We connected with Kevin Kunze, director of the documentary film, “Reconnect”.  The film is about cell phone radiation, a major public health threat.

At ATA on July 28. The director will be available for Q&A after the screening.

What motivated you to make this film?

I became motivated to make this film when I started to hear from brain tumor patients about their experiences and how many of them and their family strongly believe their cancer was caused from long-term cell phone use.

What was the biggest challenge during production?

The lack of funds and realizing the pervasiveness of cell phones within our media — both newspapers and major film studios. In fact, we are still trying to fundraise in order to complete the film and create an interactive website.

What did you learn making the film?

Well I learned there’s enough cause to pause. Whenever I make a film I’m trying to answer a question for myself and the filmmaking is a way of understanding more. After interviewing over 50 experts, I’m convinced that cell phone radiation has long-term health effects on the body such as an increased risk for brain cancer and sperm reduction and damage.

I’ve also learned to always follow my instinct and that sometimes it’s an advantage to have only one person behind the camera instead of an entire crew. For instance, when interviewing Steve Wozniak, I don’t think he would have been so candid with his answers if I had a ton of people and equipment.

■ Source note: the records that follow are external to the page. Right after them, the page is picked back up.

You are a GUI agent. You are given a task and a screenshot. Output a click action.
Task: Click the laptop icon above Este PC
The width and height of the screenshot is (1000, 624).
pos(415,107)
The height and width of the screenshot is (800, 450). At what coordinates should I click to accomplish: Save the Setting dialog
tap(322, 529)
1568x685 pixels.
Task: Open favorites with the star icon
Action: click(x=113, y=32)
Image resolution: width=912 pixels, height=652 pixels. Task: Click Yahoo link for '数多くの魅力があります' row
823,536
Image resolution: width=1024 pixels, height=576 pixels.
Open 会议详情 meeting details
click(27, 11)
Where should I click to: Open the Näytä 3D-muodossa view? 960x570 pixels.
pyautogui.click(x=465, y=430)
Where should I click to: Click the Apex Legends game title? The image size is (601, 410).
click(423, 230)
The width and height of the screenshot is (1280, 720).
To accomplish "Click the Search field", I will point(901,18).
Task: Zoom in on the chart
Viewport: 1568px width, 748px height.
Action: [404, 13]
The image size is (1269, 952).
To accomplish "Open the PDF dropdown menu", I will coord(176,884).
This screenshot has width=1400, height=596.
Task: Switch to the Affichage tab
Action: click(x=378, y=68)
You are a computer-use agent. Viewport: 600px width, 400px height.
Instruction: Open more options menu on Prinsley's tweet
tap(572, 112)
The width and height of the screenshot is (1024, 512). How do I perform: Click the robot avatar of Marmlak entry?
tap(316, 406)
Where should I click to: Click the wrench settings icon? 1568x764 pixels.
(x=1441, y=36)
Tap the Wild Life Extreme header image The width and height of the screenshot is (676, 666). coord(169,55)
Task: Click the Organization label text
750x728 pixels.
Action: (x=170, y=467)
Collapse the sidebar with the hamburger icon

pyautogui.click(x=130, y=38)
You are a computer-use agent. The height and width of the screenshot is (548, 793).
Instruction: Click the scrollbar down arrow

You interviewed politicians such as Gavin Newsom, Mark Leno, Leland Yee and Dennis Kucinich. What are they doing to protect our health? Is anything holding back their efforts?

They are doing the best they can to protect our health by trying to pass bills on multiple levels: national, state, and city. Unfortunately there are several speed bumps along the way. For instance, one of the major ones has been lobbying. Using multiple websites such as MapLight, we’ve been able to see that telecommunications industries have given Senators in California substantial amounts of contributions to vote no on certain safety bills. In fact, recently the LA Times ran an article showing AT&T has been the biggest lobbyist in California for the past 7 years.

So let’s say a bill does pass, like two years ago when Gavin Newsom and the SF Board of Supervisors passed a Right to Know bill, which would use exact information found in fine print in cell phone manuals and make it more apparent by putting it on the box. The cell phone industries sued the city for going against their freedom of speech or First Amendment rights as corporations. This bill and the lawsuit are still unresolved but it certainly has delayed awareness.

You interviewed John Walls from CTIA, the telecommunication lobbying organization that filed a lawsuit against San Francisco for passing a cell phone safety bill. What was it like to meet him?

It was frightening. The only reason he did the interview in the first place is because I went around the entire CTIA event trying to get different spokesmen from companies to address the fine print information in the manuals and to speak about the San Francisco lawsuit. And this building is actually the same one they hold Comic Con, in San Diego, so it was huge. Finally we were asked to stop filming and direct our questions to the CTIA’s spokesperson, who actually used to be Fox Sports news anchor.

He was basically lying directly to my face about what health organizations are saying about the health effects from cell phones. Nearly every group he mentions actually says the opposite and suggests precaution and safety over leaving the public uninformed. The agencies that’ve spoken up about this issue include doctors from the National Cancer Institute, the World Health Organization, the American Cancer Society, and California’s Environmental Protection Agency. So it was like being lied to by a spokesperson from a very large and powerful industry. He actually hit my mic at one point because he was using his hands so much during the interview.

Do you hope your film encourages people to take action? If so, what?

I hope so. There’s so much people could do to encourage others. And once the public is informed, industry will have to become more accountable by hopefully making safer phones with built-in headphones and better speakerphone capabilities, which if you notice Apple has already started to introduce with Siri.